##### Material for this exercise #####
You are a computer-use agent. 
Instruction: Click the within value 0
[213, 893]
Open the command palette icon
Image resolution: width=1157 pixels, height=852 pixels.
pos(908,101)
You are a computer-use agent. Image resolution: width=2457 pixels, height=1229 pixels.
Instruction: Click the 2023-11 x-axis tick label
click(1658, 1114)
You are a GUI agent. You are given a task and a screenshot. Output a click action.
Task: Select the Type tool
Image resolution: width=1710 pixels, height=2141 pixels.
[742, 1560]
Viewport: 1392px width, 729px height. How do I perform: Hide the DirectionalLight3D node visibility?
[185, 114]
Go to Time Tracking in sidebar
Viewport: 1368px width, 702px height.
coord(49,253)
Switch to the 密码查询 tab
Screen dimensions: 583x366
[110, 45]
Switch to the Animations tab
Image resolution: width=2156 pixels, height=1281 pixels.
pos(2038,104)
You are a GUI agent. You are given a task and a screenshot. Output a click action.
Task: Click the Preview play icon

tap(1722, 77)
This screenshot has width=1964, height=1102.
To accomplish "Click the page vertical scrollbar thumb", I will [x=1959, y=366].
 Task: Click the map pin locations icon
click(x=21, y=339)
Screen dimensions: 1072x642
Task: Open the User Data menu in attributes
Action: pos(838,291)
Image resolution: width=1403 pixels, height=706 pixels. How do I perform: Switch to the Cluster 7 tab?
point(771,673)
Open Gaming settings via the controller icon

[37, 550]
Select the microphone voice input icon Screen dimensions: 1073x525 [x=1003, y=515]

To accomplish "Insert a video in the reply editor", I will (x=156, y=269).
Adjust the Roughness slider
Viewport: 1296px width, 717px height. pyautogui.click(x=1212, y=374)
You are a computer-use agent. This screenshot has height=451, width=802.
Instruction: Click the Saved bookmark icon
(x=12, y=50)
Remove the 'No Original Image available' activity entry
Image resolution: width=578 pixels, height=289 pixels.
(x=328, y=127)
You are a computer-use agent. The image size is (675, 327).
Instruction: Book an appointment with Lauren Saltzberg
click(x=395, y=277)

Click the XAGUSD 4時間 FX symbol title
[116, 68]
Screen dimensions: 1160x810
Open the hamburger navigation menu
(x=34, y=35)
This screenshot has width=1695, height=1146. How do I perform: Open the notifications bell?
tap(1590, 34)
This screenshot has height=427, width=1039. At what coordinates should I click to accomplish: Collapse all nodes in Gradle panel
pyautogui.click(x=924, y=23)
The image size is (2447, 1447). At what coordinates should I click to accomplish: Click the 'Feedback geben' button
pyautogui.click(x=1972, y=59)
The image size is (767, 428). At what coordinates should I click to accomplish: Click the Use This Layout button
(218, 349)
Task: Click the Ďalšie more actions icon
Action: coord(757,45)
#####
Without changing a word, print all of the entries above.

Response to the task:
You are a computer-use agent. 
Instruction: Click the within value 0
[213, 893]
Open the command palette icon
Image resolution: width=1157 pixels, height=852 pixels.
pos(908,101)
You are a computer-use agent. Image resolution: width=2457 pixels, height=1229 pixels.
Instruction: Click the 2023-11 x-axis tick label
click(1658, 1114)
You are a GUI agent. You are given a task and a screenshot. Output a click action.
Task: Select the Type tool
Image resolution: width=1710 pixels, height=2141 pixels.
[742, 1560]
Viewport: 1392px width, 729px height. How do I perform: Hide the DirectionalLight3D node visibility?
[185, 114]
Go to Time Tracking in sidebar
Viewport: 1368px width, 702px height.
coord(49,253)
Switch to the 密码查询 tab
Screen dimensions: 583x366
[110, 45]
Switch to the Animations tab
Image resolution: width=2156 pixels, height=1281 pixels.
pos(2038,104)
You are a GUI agent. You are given a task and a screenshot. Output a click action.
Task: Click the Preview play icon

tap(1722, 77)
This screenshot has width=1964, height=1102.
To accomplish "Click the page vertical scrollbar thumb", I will [x=1959, y=366].
 Task: Click the map pin locations icon
click(x=21, y=339)
Screen dimensions: 1072x642
Task: Open the User Data menu in attributes
Action: pos(838,291)
Image resolution: width=1403 pixels, height=706 pixels. How do I perform: Switch to the Cluster 7 tab?
point(771,673)
Open Gaming settings via the controller icon

[37, 550]
Select the microphone voice input icon Screen dimensions: 1073x525 [x=1003, y=515]

To accomplish "Insert a video in the reply editor", I will (x=156, y=269).
Adjust the Roughness slider
Viewport: 1296px width, 717px height. pyautogui.click(x=1212, y=374)
You are a computer-use agent. This screenshot has height=451, width=802.
Instruction: Click the Saved bookmark icon
(x=12, y=50)
Remove the 'No Original Image available' activity entry
Image resolution: width=578 pixels, height=289 pixels.
(x=328, y=127)
You are a computer-use agent. The image size is (675, 327).
Instruction: Book an appointment with Lauren Saltzberg
click(x=395, y=277)

Click the XAGUSD 4時間 FX symbol title
[116, 68]
Screen dimensions: 1160x810
Open the hamburger navigation menu
(x=34, y=35)
This screenshot has width=1695, height=1146. How do I perform: Open the notifications bell?
tap(1590, 34)
This screenshot has height=427, width=1039. At what coordinates should I click to accomplish: Collapse all nodes in Gradle panel
pyautogui.click(x=924, y=23)
The image size is (2447, 1447). At what coordinates should I click to accomplish: Click the 'Feedback geben' button
pyautogui.click(x=1972, y=59)
The image size is (767, 428). At what coordinates should I click to accomplish: Click the Use This Layout button
(218, 349)
Task: Click the Ďalšie more actions icon
Action: coord(757,45)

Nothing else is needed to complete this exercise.